In this specification, instructions refer to a series of computer readable commands that constitute components of a computer program, are bound by function, and are executed by the processor.
In this specification, domain discriminator is a term that embraces models learned to discriminate domain to which certain data belong. For example, since the domain discriminator can be embodied using different types of machine learning models, technical scope of this disclosure is not limited by embodiments of the present disclosure. The domain discriminator can be called the discriminator in short.
Some embodiments of this disclosure are explained in detail below according to the attached figures.
FIG. 1 is a conceptual diagram explaining a machine learning apparatus (10) and learning environment according to some embodiments of this disclosure.
Referring to FIG. 1, the machine learning apparatus (10) is a computing device that performs machine learning on neural network. The computing device may be a laptop, desktop, server, etc., but it is not limited to these devices and can comprise all types of devices with computing functions. Refer to FIG. 13 for an example of the computing device. For convenience of explanation, the machine learning apparatus (10) will be abbreviated as the learning apparatus (10) hereafter.
FIG. 1 illustrates an example of the learning apparatus (10) embodied using a computing device, but functions of the learning apparatus (10) can be embodied using multiple computing devices in an actual physical environment. For instance, first function of the learning apparatus (10) can be embodied on a first computing device, whereas second function of the learning apparatus (10) can be embodied on a second computing device. In addition, multiple computing devices can separately embody first function and second function.
Data sets (12, 13) illustrated in FIG. 1 are the training data sets given with ground truth label, which may belong to multiple domains. For instance, the first data set (12) can be a data set comprised of multiple training samples (e.g. Data1) that belong to the first domain, and the second data set (13) can be a data set comprised of multiple training samples (e.g. Data2) that belong to the second domain different from the first domain. Here, training samples can refer to units of data for learning or diverse data. For instance, a training sample can be an image or may include diverse data other than the image depending on learning target or task.
According to diverse embodiments of this disclosure, the learning apparatus (10) can train neural network using domain adaptation based on adversarial learning. For instance, the learning apparatus (10) can construct neural network that can be utilized with the first domain and second domain using domain adaptation. Learning can be performed using the data sets (12, 13) that belong to each domain. Limited to such embodiments, the learning apparatus (10) can be named as the domain adaptation apparatus (10).
The neural network for instance can be composed as illustrated in FIG. 2. FIG. 2 exemplifies neural network that can be used to perform domain adaptation on two different domains.
As illustrated in FIG. 2, the first data set (12) that belongs to the first domain can include a data set (12-1) classified as first class and a data set (12-2) classified as second class.
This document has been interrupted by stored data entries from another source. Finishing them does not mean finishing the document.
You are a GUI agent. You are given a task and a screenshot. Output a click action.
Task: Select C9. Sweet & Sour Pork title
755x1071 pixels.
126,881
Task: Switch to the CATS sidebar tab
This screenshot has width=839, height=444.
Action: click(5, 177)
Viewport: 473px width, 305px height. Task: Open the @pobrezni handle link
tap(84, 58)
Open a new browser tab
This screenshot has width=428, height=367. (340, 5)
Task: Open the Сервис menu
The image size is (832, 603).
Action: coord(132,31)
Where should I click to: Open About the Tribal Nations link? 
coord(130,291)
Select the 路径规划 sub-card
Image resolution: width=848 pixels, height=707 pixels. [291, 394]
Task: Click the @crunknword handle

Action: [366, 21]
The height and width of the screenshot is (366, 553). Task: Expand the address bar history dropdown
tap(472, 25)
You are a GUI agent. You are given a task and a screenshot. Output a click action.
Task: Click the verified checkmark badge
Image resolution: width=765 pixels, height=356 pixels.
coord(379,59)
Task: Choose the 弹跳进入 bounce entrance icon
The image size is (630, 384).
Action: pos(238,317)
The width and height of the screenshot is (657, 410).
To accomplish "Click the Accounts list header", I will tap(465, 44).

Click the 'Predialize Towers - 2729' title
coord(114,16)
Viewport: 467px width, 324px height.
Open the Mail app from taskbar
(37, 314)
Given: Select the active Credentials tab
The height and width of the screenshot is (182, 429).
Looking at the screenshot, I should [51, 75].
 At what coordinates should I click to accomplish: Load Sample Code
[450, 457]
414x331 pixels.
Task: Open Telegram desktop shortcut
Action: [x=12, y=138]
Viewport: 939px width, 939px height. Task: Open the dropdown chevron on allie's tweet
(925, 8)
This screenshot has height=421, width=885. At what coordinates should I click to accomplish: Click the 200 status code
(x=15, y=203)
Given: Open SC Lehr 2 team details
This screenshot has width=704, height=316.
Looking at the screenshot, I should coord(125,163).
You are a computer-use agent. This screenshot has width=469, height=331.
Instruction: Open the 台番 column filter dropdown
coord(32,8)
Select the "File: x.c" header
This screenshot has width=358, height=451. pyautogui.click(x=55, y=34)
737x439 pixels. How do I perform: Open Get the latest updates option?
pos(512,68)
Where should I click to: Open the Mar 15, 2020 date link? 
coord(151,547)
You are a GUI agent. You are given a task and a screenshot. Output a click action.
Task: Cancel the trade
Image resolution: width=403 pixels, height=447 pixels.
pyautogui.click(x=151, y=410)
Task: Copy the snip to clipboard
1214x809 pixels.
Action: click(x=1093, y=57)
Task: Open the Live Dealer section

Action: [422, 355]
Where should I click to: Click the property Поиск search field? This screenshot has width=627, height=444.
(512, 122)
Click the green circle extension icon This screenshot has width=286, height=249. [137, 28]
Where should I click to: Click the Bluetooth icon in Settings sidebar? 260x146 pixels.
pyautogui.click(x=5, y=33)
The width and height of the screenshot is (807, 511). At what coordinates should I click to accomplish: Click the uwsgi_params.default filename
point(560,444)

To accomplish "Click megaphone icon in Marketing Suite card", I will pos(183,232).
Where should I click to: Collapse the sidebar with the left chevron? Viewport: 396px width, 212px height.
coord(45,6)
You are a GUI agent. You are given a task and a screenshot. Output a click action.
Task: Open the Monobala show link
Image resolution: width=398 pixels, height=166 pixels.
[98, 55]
The second data set (13) that belongs to the second domain can include a data set (13-1) classified as the first class and a data set (12-2) classified as the second class. For convenience of understanding, domain adaptation hereafter is explained to be performed on two domains, but number of domains can change according to embodiment.
As illustrated in FIG. 2, neural network can comprise an output layer (15), two discriminators (16, 17), and shared feature extraction layer (14).
The first discriminator (16) can correspond to the first class, and the second discriminator (17) can correspond to the second class. In other words, each discriminator (16, 17) can be a class-specific discriminator. Therefore, the first discriminator (16) can be trained using the data set (12-1) that corresponds to the first class of the first domain and the data set (13-1) that corresponds to the first class of the second domain. In addition, the second discriminator (17) can be trained using the data set (12-2) that corresponds to the second class of the first domain and the data set (13-2) that corresponds to the second class of the second domain.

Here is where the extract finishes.